- _What is needed_
Reproduce word for word every line of the entries below, from the line containing "[share on linkedin] (541, 1268)" through the final line, and nothing else.

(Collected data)
=== Begin Enclosure ===

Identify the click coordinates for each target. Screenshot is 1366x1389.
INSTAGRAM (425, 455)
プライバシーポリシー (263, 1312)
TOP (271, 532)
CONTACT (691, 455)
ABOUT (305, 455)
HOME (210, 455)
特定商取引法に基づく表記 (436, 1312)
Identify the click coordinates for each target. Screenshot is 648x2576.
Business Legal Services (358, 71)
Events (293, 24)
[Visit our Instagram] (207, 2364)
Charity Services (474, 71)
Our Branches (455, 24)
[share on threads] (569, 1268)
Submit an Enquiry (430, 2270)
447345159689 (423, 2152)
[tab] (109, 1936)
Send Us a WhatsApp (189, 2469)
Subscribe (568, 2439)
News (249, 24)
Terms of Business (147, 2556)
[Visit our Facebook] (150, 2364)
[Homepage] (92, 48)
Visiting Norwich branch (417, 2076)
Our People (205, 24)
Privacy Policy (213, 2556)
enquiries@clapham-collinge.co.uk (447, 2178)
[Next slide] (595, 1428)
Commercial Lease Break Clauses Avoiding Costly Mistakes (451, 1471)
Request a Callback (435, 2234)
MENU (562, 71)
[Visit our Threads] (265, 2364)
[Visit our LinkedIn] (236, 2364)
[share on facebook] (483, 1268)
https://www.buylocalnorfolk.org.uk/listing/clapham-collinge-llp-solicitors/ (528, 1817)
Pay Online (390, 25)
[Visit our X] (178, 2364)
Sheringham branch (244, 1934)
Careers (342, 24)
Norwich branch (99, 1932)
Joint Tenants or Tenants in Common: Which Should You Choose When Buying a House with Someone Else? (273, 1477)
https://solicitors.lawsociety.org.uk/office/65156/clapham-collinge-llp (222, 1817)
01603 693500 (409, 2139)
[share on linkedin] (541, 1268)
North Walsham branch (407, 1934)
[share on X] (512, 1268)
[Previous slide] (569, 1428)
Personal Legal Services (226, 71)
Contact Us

=== End Enclosure ===

- _Written response_
[share on linkedin] (541, 1268)
North Walsham branch (407, 1934)
[share on X] (512, 1268)
[Previous slide] (569, 1428)
Personal Legal Services (226, 71)
Contact Us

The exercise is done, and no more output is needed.